WHAT THE EXERCISE ASKS -> Every line below needs to be reproduced exactly.

Collected data entries ->
....

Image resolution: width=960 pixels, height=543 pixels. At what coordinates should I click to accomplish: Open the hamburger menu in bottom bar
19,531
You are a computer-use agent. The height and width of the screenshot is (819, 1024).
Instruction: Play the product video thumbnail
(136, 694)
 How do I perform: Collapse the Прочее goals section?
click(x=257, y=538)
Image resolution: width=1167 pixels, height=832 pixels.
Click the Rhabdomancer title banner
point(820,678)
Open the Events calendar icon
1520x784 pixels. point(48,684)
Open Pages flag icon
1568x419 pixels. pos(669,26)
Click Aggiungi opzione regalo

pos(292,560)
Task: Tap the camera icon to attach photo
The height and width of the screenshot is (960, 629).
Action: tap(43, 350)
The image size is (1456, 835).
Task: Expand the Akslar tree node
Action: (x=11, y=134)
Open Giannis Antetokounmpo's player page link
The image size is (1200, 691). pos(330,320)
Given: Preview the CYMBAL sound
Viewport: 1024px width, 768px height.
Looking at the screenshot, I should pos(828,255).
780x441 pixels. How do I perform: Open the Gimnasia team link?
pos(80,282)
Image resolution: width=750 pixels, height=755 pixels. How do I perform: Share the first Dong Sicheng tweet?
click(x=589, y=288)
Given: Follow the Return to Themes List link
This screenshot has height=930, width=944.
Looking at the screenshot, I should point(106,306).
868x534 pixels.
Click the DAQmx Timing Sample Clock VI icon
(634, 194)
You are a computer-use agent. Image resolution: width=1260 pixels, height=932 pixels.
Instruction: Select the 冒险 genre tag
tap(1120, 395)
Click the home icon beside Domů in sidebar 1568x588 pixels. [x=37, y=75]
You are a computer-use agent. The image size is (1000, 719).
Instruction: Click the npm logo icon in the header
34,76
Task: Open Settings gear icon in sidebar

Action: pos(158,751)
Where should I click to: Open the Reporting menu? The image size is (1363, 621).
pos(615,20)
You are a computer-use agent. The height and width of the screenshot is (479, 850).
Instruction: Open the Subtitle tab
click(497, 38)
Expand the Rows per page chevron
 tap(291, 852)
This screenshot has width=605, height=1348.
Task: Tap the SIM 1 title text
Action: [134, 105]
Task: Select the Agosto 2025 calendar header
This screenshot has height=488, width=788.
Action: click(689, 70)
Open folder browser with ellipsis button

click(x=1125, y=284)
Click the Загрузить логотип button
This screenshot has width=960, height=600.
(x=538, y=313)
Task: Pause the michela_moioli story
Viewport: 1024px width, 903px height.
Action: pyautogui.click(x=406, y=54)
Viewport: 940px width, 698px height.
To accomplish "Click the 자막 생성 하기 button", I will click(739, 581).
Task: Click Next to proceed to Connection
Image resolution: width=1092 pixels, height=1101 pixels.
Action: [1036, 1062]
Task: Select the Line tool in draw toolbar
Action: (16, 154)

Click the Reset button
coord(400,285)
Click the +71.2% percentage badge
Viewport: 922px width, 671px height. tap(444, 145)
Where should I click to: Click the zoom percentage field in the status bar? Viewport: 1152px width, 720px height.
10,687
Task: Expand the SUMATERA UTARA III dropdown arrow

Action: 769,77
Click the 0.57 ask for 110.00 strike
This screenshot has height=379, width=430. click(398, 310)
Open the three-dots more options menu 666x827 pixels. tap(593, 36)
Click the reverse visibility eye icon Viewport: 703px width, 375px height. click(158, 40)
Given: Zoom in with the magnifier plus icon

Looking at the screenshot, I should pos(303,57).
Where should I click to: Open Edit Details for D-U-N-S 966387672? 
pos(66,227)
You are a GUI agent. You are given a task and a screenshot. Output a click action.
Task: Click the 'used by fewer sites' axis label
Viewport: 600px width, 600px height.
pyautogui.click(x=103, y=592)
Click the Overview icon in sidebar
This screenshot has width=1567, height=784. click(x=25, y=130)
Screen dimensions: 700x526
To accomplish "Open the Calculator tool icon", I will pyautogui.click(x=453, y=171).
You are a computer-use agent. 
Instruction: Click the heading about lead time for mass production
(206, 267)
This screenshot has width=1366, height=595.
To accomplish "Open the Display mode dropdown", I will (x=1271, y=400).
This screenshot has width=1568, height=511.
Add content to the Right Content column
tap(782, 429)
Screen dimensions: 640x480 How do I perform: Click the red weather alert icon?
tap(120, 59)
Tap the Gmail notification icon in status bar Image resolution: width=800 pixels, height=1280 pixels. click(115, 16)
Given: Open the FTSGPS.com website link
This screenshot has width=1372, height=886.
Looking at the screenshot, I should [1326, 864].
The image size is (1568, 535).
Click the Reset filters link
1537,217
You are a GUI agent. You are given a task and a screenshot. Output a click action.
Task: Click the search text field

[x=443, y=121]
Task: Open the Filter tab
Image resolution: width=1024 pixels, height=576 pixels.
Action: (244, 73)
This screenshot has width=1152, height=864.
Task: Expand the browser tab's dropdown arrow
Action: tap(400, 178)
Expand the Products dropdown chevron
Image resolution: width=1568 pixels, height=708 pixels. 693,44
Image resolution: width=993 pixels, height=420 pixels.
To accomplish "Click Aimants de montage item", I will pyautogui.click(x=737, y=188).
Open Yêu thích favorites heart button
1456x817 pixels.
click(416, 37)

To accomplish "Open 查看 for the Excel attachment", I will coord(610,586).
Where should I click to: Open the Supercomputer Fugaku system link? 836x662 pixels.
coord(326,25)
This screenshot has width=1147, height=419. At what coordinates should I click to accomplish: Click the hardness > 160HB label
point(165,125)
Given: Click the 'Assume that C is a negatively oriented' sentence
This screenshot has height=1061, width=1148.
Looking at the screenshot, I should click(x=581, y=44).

....

TASK RESULT ->
Image resolution: width=960 pixels, height=543 pixels. At what coordinates should I click to accomplish: Open the hamburger menu in bottom bar
19,531
You are a computer-use agent. The height and width of the screenshot is (819, 1024).
Instruction: Play the product video thumbnail
(136, 694)
 How do I perform: Collapse the Прочее goals section?
click(x=257, y=538)
Image resolution: width=1167 pixels, height=832 pixels.
Click the Rhabdomancer title banner
point(820,678)
Open the Events calendar icon
1520x784 pixels. point(48,684)
Open Pages flag icon
1568x419 pixels. pos(669,26)
Click Aggiungi opzione regalo

pos(292,560)
Task: Tap the camera icon to attach photo
The height and width of the screenshot is (960, 629).
Action: tap(43, 350)
The image size is (1456, 835).
Task: Expand the Akslar tree node
Action: (x=11, y=134)
Open Giannis Antetokounmpo's player page link
The image size is (1200, 691). pos(330,320)
Given: Preview the CYMBAL sound
Viewport: 1024px width, 768px height.
Looking at the screenshot, I should pos(828,255).
780x441 pixels. How do I perform: Open the Gimnasia team link?
pos(80,282)
Image resolution: width=750 pixels, height=755 pixels. How do I perform: Share the first Dong Sicheng tweet?
click(x=589, y=288)
Given: Follow the Return to Themes List link
This screenshot has height=930, width=944.
Looking at the screenshot, I should point(106,306).
868x534 pixels.
Click the DAQmx Timing Sample Clock VI icon
(634, 194)
You are a computer-use agent. Image resolution: width=1260 pixels, height=932 pixels.
Instruction: Select the 冒险 genre tag
tap(1120, 395)
Click the home icon beside Domů in sidebar 1568x588 pixels. [x=37, y=75]
You are a computer-use agent. The image size is (1000, 719).
Instruction: Click the npm logo icon in the header
34,76
Task: Open Settings gear icon in sidebar

Action: pos(158,751)
Where should I click to: Open the Reporting menu? The image size is (1363, 621).
pos(615,20)
You are a computer-use agent. The height and width of the screenshot is (479, 850).
Instruction: Open the Subtitle tab
click(497, 38)
Expand the Rows per page chevron
 tap(291, 852)
This screenshot has width=605, height=1348.
Task: Tap the SIM 1 title text
Action: [134, 105]
Task: Select the Agosto 2025 calendar header
This screenshot has height=488, width=788.
Action: click(689, 70)
Open folder browser with ellipsis button

click(x=1125, y=284)
Click the Загрузить логотип button
This screenshot has width=960, height=600.
(x=538, y=313)
Task: Pause the michela_moioli story
Viewport: 1024px width, 903px height.
Action: pyautogui.click(x=406, y=54)
Viewport: 940px width, 698px height.
To accomplish "Click the 자막 생성 하기 button", I will click(739, 581).
Task: Click Next to proceed to Connection
Image resolution: width=1092 pixels, height=1101 pixels.
Action: [1036, 1062]
Task: Select the Line tool in draw toolbar
Action: (16, 154)

Click the Reset button
coord(400,285)
Click the +71.2% percentage badge
Viewport: 922px width, 671px height. tap(444, 145)
Where should I click to: Click the zoom percentage field in the status bar? Viewport: 1152px width, 720px height.
10,687
Task: Expand the SUMATERA UTARA III dropdown arrow

Action: 769,77
Click the 0.57 ask for 110.00 strike
This screenshot has height=379, width=430. click(398, 310)
Open the three-dots more options menu 666x827 pixels. tap(593, 36)
Click the reverse visibility eye icon Viewport: 703px width, 375px height. click(158, 40)
Given: Zoom in with the magnifier plus icon

Looking at the screenshot, I should pos(303,57).
Where should I click to: Open Edit Details for D-U-N-S 966387672? 
pos(66,227)
You are a GUI agent. You are given a task and a screenshot. Output a click action.
Task: Click the 'used by fewer sites' axis label
Viewport: 600px width, 600px height.
pyautogui.click(x=103, y=592)
Click the Overview icon in sidebar
This screenshot has width=1567, height=784. click(x=25, y=130)
Screen dimensions: 700x526
To accomplish "Open the Calculator tool icon", I will pyautogui.click(x=453, y=171).
You are a computer-use agent. 
Instruction: Click the heading about lead time for mass production
(206, 267)
This screenshot has width=1366, height=595.
To accomplish "Open the Display mode dropdown", I will (x=1271, y=400).
This screenshot has width=1568, height=511.
Add content to the Right Content column
tap(782, 429)
Screen dimensions: 640x480 How do I perform: Click the red weather alert icon?
tap(120, 59)
Tap the Gmail notification icon in status bar Image resolution: width=800 pixels, height=1280 pixels. click(115, 16)
Given: Open the FTSGPS.com website link
This screenshot has width=1372, height=886.
Looking at the screenshot, I should [1326, 864].
The image size is (1568, 535).
Click the Reset filters link
1537,217
You are a GUI agent. You are given a task and a screenshot. Output a click action.
Task: Click the search text field

[x=443, y=121]
Task: Open the Filter tab
Image resolution: width=1024 pixels, height=576 pixels.
Action: (244, 73)
This screenshot has width=1152, height=864.
Task: Expand the browser tab's dropdown arrow
Action: tap(400, 178)
Expand the Products dropdown chevron
Image resolution: width=1568 pixels, height=708 pixels. 693,44
Image resolution: width=993 pixels, height=420 pixels.
To accomplish "Click Aimants de montage item", I will pyautogui.click(x=737, y=188).
Open Yêu thích favorites heart button
1456x817 pixels.
click(416, 37)

To accomplish "Open 查看 for the Excel attachment", I will coord(610,586).
Where should I click to: Open the Supercomputer Fugaku system link? 836x662 pixels.
coord(326,25)
This screenshot has width=1147, height=419. At what coordinates should I click to accomplish: Click the hardness > 160HB label
point(165,125)
Given: Click the 'Assume that C is a negatively oriented' sentence
This screenshot has height=1061, width=1148.
Looking at the screenshot, I should click(x=581, y=44).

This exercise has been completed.